My opponent was super-strong in math, so I assigned this question a value that was never used in ancient Rome: 0.



4. What type of nut are these?

I knew them on sight: filberts (aka hazelnuts). During my freshman year of college, after learning that I have a nut allergy, my frenemies across the hall used to leave filberts in my dorm room. They didn’t understand that by “nut allergy” I meant them. Need I even mention that both of these guys ended up in law school?

5. Name the film, scheduled to be released in the U.S. in July of 2012, which will be the thirteenth feature film produced by Pixar Animation Studios, and the studio's first fairy tale, as well as its first with a female main protagonist.

A few days ago I was driving around Berkeley, California with an old friend of mine. I mentioned that Pixar was down the road in Emeryville and we started talking about Pixar movies. I told him I’d heard the studio was working on a Monsters, Inc. prequel called Monsters University. He replied that he’d heard the new one coming this summer, Brave, was going to be really good. Thank you, Joop!

6. Who celebrated his 50th birthday by premiering his Symphony No. 5 in E flat major at the Helsinki City Orchestra on December 8, 1915?

I can name two Finnish classical music people: Jean Sibelius and Esa-Pekka Salonen. Given the timing of the question and the fact that Salonen is probably in his 40s or 50s right now, not to mention a conductor, my only guess was Sibelius. Happily, Sibelius was correct. My opponent was iffy in classical music so I gave this one the 3.

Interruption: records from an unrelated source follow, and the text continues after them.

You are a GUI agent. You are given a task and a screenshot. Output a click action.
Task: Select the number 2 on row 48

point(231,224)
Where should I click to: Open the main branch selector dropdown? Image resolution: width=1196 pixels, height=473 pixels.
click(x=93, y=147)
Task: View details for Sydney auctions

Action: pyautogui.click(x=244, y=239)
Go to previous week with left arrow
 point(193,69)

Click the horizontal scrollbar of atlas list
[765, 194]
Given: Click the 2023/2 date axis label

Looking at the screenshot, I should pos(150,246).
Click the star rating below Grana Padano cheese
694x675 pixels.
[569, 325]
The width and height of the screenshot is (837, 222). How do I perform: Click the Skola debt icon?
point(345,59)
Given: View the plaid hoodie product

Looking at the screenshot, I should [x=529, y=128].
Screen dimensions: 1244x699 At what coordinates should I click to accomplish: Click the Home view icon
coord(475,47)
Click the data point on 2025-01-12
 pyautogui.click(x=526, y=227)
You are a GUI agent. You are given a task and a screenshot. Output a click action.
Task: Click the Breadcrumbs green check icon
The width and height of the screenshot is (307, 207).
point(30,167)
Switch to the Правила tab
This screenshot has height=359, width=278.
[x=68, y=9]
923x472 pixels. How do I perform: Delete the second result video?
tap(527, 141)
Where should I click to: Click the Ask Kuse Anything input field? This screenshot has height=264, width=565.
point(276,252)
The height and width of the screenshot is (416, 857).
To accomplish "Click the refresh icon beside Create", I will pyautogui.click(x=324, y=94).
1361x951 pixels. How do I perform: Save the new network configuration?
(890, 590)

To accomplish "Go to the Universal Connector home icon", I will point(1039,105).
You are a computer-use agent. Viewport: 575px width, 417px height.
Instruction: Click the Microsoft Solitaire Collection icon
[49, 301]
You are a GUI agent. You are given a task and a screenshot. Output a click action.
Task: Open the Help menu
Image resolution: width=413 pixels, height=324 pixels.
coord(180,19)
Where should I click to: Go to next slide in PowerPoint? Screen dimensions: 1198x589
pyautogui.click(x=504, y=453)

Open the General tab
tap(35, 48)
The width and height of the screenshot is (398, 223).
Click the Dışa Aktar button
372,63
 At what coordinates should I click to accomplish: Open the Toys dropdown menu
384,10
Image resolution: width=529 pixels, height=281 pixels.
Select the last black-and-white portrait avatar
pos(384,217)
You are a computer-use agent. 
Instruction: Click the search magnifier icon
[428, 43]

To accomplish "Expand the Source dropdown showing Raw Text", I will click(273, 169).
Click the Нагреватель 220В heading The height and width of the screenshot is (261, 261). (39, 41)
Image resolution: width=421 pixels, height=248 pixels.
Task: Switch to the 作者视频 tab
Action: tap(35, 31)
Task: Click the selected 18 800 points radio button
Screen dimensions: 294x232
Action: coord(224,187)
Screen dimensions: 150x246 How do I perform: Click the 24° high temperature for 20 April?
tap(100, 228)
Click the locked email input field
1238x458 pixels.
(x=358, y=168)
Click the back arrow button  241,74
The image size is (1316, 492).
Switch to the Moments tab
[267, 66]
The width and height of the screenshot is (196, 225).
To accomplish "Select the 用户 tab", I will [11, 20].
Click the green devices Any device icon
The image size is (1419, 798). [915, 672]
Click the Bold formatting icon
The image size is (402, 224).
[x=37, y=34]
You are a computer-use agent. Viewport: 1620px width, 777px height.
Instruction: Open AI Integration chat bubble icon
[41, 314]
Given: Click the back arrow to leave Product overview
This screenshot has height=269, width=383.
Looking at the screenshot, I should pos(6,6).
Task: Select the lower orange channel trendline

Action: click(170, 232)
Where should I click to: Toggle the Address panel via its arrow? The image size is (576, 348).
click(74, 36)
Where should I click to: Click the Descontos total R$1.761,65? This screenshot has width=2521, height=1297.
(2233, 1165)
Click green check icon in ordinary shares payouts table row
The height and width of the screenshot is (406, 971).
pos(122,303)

There’s no shame in not getting a correct answer, but it’s frustrating not to come up with two answers that you’ve either known, or known how to solve, at some point in life. I hate forgetting things. Luckily for me, my opponent managed three correct answers to my four, gave me a 3 for Sibelius, and gave me a 1 on the parabola. I escaped with a 6(4)-3(3) win.

4 comments:

Martin said...

Got 3 here, won on a forfeit.

1. Yeah, same here. Mazawi was a better guess than whatever I put down.

2. Yeah, knew this one cold.

3. This one's interesting. I could conceptualize the problem, but I couldn't work out the formula. So I did what Newton himself probably did at one point, I drew the curve out as best I could and started drawing very thin vertical rectangles to approximate the area. Eventually I figured out that 2.66 was the likely area (8/3 never crossed my mind). I got credit for that answer, even though I could see an argument that it's not technically right. I was very proud of this one, it's by far the most work I've ever put in on an LL answer.

4. It took a few seconds of meditating to hone in on it, but I did come up with hazelnuts. Hazelnuts are a pretty important ingredient in Austrian desserts, so ... I was glad to get this one right.

5. Nope, never had a prayer on this one.

6. I put down Strauss, meaning Richard, on the logic that the age fit. Didn't get it right, but it did cheer me up that R. Strauss was born in 1864.

Mike (MarkovichM) said...

Actually, I looked up that formula after the fact, alas. Sure would've helped -- I'd have lost by 1 instead of taking the miserable shutout. Not since Tiger irked Fuzzy has the green jacket cost someone so dearly.

Good dinner, though.

Unknown said...

I honestly sometimes can't be bothered to suss out the math answers--I'm engaged in a complicated strategy not to get promoted, so I take those as wrong answers I'm happy to have. But I took a shot in the dark with 4 Pi, too.

S. McGuire said...

You need calculus for the math question.

Areas under the curve are computed using integrals. The anti-derivative of x^2 is (1/3)x^3. You evaluate this at the two endpoints (x=2 and x=0) and subtract, and you get 8/3.

You usually can't "reason out" measurements with curves; they're too subtle. Either it's a formula you happen to know (like the area of a circle), or you go back to first principles (calculus).